С Леонидом Максимовичем Леоновым меня познакомила мать нашего с Николаем Николаевичем Лисовым благородного товарища Никиты Минина - заведующая отделом критики журнала "Москва" Вера Дмитриевна Шапошникова. Великому писателю понравилась моя статья о Повороте Времени, он захотел со мной встретиться, мы поговорили, он ещё больше заинтересовался, и я, как раньше случилось с Алексеем Федоровичем Лосевым, стал его консультантом по современной физике, космологии и математике. Мы подружились. Запомнились яркие рассказы о его встречах со Сталиным. Когда Леонид Максимович работал над последним своим великим романом "Пирамида" - он звонил мне домой, задавал вопросы о "прикладной эсхатологии". Помню, мы тогда с женой жили душа в душу и постоянно устраивали застолья для друзей, это был конец 1960 - начало 1970-х годов, какой-то житейский рай. И вот в разгар веселья раздается звонок от Леонова, и я запираюсь в ванной и объясняю ему учение Хайдеггера, неразрывность будущего, прошлого и настоящего и долг человека овладеть "кодом сущего". Эти ключевые моменты Правой Веры художественно осмысленны в обширном и философски-перенасыщенном романе "Пирамида", два тома которого сейчас лежат у меня на столе, и я перелистываю его, это глыбища, сокровищница.

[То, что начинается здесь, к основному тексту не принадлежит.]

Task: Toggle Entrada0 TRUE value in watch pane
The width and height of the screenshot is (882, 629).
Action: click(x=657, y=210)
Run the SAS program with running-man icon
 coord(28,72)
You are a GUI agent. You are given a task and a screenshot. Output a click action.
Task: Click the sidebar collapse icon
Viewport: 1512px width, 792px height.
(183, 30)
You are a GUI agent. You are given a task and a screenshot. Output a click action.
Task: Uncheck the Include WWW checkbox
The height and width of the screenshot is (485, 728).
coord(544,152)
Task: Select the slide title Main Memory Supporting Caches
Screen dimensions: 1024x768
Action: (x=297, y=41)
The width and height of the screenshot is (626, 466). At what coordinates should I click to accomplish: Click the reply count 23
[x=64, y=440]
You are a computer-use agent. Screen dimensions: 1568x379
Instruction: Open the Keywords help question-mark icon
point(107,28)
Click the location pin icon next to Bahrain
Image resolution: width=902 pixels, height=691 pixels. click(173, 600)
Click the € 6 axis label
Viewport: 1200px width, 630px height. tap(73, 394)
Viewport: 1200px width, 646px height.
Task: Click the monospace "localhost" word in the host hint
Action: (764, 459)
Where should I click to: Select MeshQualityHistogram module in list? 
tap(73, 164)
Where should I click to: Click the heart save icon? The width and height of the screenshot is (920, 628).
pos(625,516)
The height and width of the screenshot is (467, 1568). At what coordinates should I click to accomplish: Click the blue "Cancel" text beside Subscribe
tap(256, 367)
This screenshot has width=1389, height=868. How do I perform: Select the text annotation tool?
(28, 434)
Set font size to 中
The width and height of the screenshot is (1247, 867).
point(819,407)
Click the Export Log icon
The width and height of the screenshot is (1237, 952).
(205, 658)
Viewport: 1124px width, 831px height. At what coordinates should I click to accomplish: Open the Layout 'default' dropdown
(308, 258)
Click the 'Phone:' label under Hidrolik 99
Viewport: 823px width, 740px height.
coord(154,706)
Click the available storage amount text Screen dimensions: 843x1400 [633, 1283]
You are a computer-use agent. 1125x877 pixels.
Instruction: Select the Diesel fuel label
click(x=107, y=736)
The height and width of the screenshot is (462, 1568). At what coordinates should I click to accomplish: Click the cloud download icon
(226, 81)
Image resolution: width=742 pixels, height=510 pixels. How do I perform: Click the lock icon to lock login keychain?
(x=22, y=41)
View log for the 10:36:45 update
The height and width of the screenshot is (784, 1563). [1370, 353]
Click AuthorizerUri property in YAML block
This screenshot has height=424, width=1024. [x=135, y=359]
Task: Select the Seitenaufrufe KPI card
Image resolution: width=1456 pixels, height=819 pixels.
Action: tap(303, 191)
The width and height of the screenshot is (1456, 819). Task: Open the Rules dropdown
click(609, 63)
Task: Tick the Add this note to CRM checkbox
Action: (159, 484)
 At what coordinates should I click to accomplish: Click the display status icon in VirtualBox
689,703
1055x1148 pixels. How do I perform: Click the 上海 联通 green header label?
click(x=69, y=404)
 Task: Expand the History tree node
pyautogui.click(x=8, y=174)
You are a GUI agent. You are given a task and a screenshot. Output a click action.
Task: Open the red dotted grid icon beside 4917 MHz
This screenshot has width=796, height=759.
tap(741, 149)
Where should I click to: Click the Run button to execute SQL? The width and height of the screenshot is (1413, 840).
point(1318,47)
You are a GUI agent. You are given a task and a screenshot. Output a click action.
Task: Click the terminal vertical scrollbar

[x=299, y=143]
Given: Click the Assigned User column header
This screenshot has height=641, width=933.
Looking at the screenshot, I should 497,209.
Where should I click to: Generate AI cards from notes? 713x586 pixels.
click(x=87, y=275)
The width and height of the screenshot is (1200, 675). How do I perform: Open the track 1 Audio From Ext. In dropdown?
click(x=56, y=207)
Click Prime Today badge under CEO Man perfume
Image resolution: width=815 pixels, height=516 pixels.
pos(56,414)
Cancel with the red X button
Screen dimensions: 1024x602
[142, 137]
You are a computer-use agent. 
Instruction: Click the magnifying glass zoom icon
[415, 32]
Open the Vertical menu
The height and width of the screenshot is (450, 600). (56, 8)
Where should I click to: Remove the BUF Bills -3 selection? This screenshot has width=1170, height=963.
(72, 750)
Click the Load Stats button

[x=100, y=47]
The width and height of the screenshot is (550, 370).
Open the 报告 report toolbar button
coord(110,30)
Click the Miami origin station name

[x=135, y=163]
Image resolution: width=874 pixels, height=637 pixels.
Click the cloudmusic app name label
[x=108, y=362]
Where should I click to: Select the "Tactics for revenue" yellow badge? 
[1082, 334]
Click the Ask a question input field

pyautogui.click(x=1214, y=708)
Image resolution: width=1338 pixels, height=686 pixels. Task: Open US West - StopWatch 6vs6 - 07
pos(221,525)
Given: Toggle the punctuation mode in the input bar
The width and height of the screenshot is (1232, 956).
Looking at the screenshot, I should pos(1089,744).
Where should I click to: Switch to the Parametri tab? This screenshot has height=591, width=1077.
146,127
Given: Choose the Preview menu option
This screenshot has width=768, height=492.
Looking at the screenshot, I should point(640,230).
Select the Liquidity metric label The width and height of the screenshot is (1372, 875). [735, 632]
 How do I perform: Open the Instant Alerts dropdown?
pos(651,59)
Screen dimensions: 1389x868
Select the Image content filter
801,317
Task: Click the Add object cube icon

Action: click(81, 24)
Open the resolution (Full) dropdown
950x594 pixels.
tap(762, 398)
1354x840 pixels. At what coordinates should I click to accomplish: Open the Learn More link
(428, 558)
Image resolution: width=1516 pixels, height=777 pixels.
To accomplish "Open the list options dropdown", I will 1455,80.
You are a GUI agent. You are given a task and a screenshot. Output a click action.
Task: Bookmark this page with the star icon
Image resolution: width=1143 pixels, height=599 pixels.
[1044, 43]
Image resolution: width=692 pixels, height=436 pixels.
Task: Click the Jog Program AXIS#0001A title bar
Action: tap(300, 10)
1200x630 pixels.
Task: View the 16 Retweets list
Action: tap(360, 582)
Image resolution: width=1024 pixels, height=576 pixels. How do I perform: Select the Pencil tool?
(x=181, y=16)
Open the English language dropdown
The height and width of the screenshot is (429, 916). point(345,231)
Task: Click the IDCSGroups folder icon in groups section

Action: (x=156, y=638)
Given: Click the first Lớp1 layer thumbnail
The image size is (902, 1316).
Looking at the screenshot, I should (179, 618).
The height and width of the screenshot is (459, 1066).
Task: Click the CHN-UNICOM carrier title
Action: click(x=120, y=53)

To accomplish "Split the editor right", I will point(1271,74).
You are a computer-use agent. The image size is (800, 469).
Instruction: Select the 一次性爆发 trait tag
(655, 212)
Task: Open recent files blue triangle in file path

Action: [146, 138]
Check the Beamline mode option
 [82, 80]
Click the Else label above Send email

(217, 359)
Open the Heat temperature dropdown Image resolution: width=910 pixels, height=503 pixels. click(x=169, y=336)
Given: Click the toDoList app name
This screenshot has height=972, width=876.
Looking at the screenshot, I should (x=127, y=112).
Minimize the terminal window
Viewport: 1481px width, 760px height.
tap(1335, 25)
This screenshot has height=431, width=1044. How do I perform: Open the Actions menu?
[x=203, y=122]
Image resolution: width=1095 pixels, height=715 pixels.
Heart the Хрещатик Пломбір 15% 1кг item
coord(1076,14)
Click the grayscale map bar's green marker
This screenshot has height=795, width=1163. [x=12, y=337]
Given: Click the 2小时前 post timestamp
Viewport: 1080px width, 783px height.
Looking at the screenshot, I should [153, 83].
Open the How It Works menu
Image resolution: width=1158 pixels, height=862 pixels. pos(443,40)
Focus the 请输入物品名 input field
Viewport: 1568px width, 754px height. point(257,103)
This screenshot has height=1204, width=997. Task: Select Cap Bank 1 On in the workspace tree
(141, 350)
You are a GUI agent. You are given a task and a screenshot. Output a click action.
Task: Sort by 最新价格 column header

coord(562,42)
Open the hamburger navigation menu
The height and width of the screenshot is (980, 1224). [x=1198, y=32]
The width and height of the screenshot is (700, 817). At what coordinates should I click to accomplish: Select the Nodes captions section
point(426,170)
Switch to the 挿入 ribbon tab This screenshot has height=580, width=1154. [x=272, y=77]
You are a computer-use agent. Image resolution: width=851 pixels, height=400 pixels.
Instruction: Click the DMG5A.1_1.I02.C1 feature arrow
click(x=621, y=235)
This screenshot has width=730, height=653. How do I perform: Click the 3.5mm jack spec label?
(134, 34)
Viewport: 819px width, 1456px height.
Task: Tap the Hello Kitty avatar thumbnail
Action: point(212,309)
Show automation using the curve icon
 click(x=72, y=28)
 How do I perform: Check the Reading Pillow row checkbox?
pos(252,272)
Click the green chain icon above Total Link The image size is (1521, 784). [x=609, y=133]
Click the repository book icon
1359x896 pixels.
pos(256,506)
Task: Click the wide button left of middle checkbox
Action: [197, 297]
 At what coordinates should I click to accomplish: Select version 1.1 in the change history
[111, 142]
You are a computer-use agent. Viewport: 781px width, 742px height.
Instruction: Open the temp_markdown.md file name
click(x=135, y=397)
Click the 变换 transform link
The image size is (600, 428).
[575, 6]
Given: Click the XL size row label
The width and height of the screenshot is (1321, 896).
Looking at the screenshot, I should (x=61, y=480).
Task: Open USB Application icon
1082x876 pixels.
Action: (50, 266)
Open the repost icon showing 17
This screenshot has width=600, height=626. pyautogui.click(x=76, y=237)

Непосредственно же обсуждавшаяся нами концепция "прикладной эсхатологии" изложена Леонидом Леоновым во фрагменте данного романа "Взорвать мир...", опубликованном в 1997 году в газете "Завтра" (http://zavtra.ru/cgi/veil/data/zavtra/97/195/72.html).

Читаю вступительные слова Автора к роману-наваждению, подписанные им 21 марта 1994 года:

"Не рассчитывая в оставшиеся сроки завершить свою последнюю книгу, автор принял совет друзей публиковать ее в нынешнем состоянии. Спешность решенья диктуется близостью самого грозного из всех когда-либо пережитых нами потрясений — вероисповедных, этнических и социальных — и уже заключительного для землян вообще. Событийная, все нарастающая жуть уходящего века позволяет истолковать его как вступление к возрастному эпилогу человечества: стареют и звезды.

Однако наблюдаемая сегодня территориальная междоусобица среди вчерашних добрососедей может вылиться в скоростной вариант, когда обезумевшие от собственного кромешного множества люди атомной метлой в запале самоистребления смахнут себя в небытие — только чудо на пару столетий может отсрочить агонию.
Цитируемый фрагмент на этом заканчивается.